Tagged as: Dating, Troubled relationships<< Previous question   Next question >>
Question - (10 September 2013) 9 Answers - (Newest, 11 September 2013)
A female United States age 51-59, anonymous writes:

hi aunts and uncles, its been awhile since i have wrote and asked a question. first off, im doing sooooo much better now since my divorce. my husband had left me for a woman in her early 20s and he was later 40s, and he had a baby by her in june. anyway, just wanted to ask if anyone who went through this had a hard time getting back out in the dating scene. my problem is, is that im lonely sometimes and i think i want to date but when i look at another man i physically get sick. i dont know if im just afraid to meet new guys because of being hurt again. i know i do have trust issues. i tryed the internet dating sites. alot of them, when i start to talk to a guy i think might be ok, he gets perverted. im not that kind of lady, and dont think things like that are acceptable so i delete them. but it seems like all guys are just out for sex these days. maybe ive been off the market for too long and just dont know how to date anymore. i was married for 12 years, but with my ex for a total of 21 years.
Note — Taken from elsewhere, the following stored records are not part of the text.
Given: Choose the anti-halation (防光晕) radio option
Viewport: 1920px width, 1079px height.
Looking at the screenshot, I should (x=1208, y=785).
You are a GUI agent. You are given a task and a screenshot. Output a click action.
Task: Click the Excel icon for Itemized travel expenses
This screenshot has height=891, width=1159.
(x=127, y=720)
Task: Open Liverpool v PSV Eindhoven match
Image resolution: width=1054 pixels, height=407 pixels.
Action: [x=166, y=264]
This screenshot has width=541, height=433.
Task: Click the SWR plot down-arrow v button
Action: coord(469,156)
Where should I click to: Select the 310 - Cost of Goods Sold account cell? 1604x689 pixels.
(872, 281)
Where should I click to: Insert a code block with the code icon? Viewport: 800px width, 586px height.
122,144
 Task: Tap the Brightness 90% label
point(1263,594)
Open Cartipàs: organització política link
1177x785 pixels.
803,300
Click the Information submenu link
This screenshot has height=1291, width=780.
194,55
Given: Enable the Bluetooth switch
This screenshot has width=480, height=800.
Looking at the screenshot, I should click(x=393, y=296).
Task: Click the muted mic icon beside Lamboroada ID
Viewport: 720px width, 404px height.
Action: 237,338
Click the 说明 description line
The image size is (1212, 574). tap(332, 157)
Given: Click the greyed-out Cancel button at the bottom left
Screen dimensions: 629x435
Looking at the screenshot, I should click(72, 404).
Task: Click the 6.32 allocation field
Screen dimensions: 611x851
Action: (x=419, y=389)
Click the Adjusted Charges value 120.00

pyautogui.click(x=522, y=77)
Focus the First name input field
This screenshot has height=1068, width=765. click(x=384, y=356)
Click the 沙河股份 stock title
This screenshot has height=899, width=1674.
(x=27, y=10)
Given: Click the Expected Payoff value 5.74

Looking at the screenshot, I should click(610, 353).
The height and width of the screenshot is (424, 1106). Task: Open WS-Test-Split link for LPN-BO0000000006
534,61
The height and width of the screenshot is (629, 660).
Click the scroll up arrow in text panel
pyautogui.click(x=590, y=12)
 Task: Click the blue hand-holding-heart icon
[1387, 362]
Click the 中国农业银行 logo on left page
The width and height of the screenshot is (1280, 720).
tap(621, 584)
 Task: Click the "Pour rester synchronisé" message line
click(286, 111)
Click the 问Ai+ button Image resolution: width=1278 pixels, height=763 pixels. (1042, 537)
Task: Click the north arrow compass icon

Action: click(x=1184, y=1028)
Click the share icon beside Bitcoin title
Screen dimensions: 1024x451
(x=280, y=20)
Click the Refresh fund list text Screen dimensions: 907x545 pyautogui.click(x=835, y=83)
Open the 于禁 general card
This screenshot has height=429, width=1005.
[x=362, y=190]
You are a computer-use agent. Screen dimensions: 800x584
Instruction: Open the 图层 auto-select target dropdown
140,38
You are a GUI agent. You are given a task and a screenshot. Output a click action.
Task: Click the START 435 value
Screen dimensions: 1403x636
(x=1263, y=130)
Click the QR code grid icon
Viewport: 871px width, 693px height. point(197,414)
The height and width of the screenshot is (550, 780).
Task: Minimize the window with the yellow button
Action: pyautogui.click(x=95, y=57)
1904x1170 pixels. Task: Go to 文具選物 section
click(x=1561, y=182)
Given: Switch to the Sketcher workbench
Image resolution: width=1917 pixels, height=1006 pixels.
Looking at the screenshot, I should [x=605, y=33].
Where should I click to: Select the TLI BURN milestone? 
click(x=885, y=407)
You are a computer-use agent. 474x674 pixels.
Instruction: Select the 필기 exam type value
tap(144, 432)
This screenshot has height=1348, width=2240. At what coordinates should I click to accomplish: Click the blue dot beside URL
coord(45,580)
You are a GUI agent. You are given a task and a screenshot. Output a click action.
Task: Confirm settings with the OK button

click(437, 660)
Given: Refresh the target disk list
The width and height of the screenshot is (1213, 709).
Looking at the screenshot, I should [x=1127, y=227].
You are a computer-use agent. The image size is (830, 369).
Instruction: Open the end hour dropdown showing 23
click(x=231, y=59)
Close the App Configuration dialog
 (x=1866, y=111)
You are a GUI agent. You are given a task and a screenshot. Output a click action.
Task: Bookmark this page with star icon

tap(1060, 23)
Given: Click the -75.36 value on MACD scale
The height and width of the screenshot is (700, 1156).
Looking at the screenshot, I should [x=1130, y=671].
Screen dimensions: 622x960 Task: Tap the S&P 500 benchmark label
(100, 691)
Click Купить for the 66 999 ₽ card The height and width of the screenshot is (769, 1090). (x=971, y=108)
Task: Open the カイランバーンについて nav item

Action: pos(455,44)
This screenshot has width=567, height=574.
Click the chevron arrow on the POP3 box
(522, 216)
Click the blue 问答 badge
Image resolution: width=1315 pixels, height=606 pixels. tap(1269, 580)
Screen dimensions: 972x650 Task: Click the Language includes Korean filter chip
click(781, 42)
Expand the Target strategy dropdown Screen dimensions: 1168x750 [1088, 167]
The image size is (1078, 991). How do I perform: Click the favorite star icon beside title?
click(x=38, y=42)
should i just give up on finding the one for awhile. im ok with being by myself, i mean i dont have to wash clothes, or cook, or worry about anyone but myself. im not a bar type lady either. i work full time, and on my days off im usually trying to take care of bills, and errands i dont have time to really look for anyone. my mother has told me, God has someone great for me and it will happen when i least expect it. but im not getting any younger im 47 and think i have gotten my share of loves.

do you believe that we are meant only to have a certain amount of true loves in our lives. i really do want someone who would treat me better than my ex treated me, who would appreciate all of my gifts. thanks for any answers. and thanks for all of your help.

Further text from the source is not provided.